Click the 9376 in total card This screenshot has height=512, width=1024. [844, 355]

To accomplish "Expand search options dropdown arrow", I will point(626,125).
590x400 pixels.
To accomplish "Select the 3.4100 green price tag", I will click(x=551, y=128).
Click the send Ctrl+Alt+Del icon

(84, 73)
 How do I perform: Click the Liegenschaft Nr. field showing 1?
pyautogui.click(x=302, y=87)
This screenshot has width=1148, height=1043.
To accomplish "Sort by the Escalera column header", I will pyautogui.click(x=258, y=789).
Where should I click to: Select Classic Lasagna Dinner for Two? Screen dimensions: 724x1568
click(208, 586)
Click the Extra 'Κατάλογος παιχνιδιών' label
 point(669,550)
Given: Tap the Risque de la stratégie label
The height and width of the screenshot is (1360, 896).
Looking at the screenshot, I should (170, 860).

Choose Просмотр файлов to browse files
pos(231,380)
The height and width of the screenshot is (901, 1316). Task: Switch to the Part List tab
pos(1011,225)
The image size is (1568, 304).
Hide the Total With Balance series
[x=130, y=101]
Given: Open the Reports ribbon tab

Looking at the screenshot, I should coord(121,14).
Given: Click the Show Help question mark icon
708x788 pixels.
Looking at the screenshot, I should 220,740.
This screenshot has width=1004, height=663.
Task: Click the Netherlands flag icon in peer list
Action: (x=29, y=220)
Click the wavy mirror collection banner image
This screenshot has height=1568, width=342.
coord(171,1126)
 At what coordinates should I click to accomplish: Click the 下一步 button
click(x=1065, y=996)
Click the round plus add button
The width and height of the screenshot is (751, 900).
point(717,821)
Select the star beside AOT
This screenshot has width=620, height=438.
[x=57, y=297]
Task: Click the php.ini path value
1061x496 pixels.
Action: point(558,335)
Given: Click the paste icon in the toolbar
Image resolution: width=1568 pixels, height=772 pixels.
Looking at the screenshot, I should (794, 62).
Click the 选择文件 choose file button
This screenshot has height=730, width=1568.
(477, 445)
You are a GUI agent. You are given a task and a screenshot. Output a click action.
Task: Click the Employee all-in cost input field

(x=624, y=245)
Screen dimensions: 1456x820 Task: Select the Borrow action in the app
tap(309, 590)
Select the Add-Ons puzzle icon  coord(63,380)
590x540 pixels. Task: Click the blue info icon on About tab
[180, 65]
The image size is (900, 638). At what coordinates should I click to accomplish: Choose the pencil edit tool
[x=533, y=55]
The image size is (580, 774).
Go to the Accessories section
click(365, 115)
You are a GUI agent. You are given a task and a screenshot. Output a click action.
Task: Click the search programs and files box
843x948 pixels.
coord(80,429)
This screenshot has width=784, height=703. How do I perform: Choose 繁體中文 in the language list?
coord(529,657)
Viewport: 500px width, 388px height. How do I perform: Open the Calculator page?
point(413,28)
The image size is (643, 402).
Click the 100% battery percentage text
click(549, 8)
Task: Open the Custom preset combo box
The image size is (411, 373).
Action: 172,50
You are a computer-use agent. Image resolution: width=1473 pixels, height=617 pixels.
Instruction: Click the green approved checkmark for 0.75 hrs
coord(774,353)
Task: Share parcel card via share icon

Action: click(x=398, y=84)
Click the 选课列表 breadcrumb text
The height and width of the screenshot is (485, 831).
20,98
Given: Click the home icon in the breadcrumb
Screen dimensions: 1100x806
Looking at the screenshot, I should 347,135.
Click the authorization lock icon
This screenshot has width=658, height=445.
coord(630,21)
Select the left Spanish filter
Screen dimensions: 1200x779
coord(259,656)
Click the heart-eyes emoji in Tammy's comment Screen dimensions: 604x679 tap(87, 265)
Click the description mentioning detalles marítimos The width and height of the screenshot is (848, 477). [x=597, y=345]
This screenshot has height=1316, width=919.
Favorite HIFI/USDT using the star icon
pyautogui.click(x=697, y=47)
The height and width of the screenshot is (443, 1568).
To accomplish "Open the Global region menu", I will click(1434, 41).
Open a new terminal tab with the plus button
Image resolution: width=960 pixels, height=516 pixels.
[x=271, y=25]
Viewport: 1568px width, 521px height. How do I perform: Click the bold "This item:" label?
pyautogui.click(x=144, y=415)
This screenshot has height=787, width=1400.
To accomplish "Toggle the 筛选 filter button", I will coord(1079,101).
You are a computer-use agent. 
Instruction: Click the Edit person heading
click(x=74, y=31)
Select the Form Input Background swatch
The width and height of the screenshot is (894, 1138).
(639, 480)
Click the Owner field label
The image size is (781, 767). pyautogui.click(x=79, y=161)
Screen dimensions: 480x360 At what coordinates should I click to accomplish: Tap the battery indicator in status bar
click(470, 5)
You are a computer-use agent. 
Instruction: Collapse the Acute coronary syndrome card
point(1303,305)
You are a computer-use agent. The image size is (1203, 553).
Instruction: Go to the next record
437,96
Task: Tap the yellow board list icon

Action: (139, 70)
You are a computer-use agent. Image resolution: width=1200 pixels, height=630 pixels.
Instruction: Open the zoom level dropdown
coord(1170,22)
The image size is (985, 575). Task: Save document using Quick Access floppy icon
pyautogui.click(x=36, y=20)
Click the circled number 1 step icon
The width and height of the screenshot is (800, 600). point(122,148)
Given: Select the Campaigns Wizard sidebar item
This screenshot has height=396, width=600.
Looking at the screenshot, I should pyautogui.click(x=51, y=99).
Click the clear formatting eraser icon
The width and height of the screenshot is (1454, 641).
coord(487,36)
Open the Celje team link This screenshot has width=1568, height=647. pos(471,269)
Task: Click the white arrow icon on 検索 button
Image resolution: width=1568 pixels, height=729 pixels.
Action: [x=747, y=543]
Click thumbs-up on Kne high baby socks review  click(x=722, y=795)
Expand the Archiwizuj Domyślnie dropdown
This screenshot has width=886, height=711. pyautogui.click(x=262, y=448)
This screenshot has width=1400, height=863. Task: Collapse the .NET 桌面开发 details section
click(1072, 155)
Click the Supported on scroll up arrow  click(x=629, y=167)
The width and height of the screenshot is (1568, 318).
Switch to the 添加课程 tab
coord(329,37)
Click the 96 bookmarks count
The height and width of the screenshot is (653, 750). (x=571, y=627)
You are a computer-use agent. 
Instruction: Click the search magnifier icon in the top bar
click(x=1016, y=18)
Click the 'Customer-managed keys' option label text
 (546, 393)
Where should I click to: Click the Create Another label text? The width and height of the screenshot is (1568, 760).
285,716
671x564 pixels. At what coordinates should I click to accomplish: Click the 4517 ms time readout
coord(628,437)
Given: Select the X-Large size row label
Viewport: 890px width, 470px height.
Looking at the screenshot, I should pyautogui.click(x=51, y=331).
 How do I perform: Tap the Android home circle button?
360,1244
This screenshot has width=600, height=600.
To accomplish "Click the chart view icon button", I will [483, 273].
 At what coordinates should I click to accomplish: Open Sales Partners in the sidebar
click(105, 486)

-- Work instructions --
Every line of the entries above that holds "arrow" should be copied out.

-- Solution to this problem --
To accomplish "Expand search options dropdown arrow", I will point(626,125).
Task: Click the white arrow icon on 検索 button
Click the Supported on scroll up arrow  click(x=629, y=167)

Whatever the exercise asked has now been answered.